== RECORD SET ==
========

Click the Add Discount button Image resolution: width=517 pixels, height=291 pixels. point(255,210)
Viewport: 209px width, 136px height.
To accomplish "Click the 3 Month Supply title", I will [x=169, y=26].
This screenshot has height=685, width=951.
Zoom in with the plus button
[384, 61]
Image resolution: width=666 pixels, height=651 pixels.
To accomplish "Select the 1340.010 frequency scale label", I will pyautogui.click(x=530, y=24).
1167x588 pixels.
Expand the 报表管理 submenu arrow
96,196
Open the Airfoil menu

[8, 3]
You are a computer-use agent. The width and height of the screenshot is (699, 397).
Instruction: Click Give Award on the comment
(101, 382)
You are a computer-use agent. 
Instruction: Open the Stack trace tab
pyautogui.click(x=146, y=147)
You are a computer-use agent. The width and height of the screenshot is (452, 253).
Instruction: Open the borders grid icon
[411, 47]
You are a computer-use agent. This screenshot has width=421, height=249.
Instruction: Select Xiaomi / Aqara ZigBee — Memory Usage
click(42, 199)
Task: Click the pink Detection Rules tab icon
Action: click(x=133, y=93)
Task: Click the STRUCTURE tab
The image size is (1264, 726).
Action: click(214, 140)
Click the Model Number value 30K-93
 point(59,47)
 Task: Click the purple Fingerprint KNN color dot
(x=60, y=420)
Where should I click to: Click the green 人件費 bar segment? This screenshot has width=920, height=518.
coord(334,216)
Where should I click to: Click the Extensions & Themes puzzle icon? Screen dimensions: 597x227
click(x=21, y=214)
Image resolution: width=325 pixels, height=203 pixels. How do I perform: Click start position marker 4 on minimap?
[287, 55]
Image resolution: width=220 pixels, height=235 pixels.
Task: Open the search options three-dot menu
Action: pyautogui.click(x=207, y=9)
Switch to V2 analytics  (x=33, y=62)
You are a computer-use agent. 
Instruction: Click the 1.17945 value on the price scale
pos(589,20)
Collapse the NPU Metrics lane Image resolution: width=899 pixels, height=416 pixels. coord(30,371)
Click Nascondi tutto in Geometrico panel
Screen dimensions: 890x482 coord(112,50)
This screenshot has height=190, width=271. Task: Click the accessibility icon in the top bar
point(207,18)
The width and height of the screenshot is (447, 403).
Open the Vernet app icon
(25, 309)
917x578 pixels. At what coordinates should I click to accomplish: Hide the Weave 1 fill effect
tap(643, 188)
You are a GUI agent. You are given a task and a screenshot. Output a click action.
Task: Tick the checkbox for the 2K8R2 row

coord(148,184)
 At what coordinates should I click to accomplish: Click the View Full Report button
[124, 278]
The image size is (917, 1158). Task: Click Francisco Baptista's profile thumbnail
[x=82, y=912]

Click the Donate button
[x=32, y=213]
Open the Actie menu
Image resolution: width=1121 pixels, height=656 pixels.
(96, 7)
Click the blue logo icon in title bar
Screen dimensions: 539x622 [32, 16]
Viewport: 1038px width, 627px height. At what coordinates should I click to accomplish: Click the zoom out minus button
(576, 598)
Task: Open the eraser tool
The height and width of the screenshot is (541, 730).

========

A single number is required: the count of lines in the data that contain the string "computer".

5